So, recently I became a political activist.
I’m not much into politics. In fact, I think you could say I am probably much like a decent chunk of our Aussie Population…somewhat blasé. I would rather watch toast burn than the latest edition of Q & A on ABC. I know that will totally put some of you off, and maybe you will stop reading now. It’s an important addition to the first sentence in this post however, because I have never marched in a protest, I have never rallied the government for something important, and I have never sent a letter in to a local member of parliament. I have signed petitions! A rather benign way to start ones political involvement at best!
Here’s the thing though. We have this developing situation in my community, and it really bothers me. Homelessness has always bothered me. In the weeks following the flood, it has become apparent that the already nearly impossible rental situation in the Tweed Shire is reaching crisis point. I lived in that rental market up until 2 years ago- I know what it was like. We thought about shifting a few times, but there was just never anything in our price bracket, or when you phoned the real estate agent the property had already gone to someone.
I saw that there was going to be a story on the 7:30 report, so I watched it with my husband. After it finished, I sat there racking my brain, trying to figure out what I could do to help. People are displaced, they have nowhere to go, and their kids are missing school. Sure, I could say here is a meal voucher for your family. Short term solution. I could even say here is some rent money. Again, short term solution. I could not think of a single thing I could actually do to get behind these people and try to make a difference.
Fast forward to 11am on Saturday May 6th, where I am standing with a group of people and feeling super awkward and out of my comfort zone, practising our cries (eyes up, look around, we have a crisis in this town!).
In case you haven’t figured it out yet, I went along to a peaceful protest with my youngest son. We chose a sign to carry, and we joined in walking over the bridge and into town through to Knox park.
At the park, I learned a number of startling statistics.
Are you aware that in 2013, around 40% of Tweed Shire households were experiencing rental stress as opposed to only 25% for the rest of NSW? Or that South Murwillumbah (worst affected by the floods) is in the bottom 10% of suburbs state wide for social economic disadvantage, and 1 in 5 children are gorwing up in poverty in our shire, compared to 1 in 8 nationally? How about the fact that pre flood, our rental vacancy was about 1%? You can quite imagine what the flood has done to that figure. The Northern Rivers population is around 4% of NSW, however we have approx. 20% of the states rough sleepers.
Confronting as these statistics might be, the people who are represented by them are even more compelling. They are real, beautiful people caught up in something that is becoming their worst nightmare. Some of the families who have been affected by this flood were most likely just hanging in, week by week getting by as best they could and some of them were probably feeling really stoked to even be in that position. After the flood, these same people are at best displaced, at worst, completely homeless.
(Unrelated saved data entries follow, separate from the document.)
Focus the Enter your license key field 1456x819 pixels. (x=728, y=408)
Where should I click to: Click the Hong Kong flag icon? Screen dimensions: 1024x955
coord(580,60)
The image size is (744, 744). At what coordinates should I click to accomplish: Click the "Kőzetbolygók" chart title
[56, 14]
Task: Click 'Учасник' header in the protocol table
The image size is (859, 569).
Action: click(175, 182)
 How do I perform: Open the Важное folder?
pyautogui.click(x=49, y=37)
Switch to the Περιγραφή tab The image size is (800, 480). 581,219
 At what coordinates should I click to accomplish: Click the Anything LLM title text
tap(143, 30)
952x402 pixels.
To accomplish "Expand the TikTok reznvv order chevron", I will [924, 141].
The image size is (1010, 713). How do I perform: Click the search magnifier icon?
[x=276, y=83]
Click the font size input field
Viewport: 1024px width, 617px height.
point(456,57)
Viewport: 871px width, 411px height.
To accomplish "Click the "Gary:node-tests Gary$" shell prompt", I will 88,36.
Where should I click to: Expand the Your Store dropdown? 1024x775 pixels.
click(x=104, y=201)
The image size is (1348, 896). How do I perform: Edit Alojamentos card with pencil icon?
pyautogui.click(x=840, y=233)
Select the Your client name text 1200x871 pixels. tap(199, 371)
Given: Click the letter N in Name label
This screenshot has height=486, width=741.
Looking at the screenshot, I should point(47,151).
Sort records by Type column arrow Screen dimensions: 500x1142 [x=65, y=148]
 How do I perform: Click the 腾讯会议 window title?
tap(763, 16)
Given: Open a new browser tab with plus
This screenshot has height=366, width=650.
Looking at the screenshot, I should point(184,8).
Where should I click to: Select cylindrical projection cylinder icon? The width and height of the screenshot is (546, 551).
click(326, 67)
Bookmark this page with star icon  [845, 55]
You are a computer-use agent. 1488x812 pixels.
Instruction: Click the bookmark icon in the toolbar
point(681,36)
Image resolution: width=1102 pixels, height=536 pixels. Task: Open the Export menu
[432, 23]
Then there are the people who are still living in their rental property after the flood. Living where sewerage went through and watching as mould grows up the walls. You wouldn’t say they are homeless, but they are in desperate need of some solutions.
Life throws stuff at us. We don’t all get the happy ending and the great Australian dream. But life matters! People matter! I for one want to live this moment in history- Bespectacled, fully aware and making a conscious choice to do something. So I went to the rally. I let myself be outside my comfort zone, and yes I was just 1 person (well, we were 2 actually and I reckon my son was yelling louder than me once he realised what we were marching for!), but if everyone who went to the rally thought that, its likely that nobody would have turned up. This post is not intended as a way to say ‘hey look what I did,’ as much as it is being real about the fact that it was new and uncomfortable for me. That discomfort was somehow comforting, because I think this issue needs to make us all uncomfortable.
Where to from here, I don’t know. I do know that there are people here who care about this cause and care about the people behind the statistics. I’m glad about that! Perhaps that is where I will leave this post…open ended. There are more questions than answers right now. I don’t feel like I even have the right words to bring this to a conclusion, but I think that’s the point. There is no conclusion until we can figure out good, fair solutions. I hope this post can at least bring attention once again to this important issue. People are not statistics. They are brown haired and blonde haired, young and old, happy and sad, and in this case, displaced. Worse still, in some cases, people are homeless. May we not forget that as we curl up in our warm beds tonight.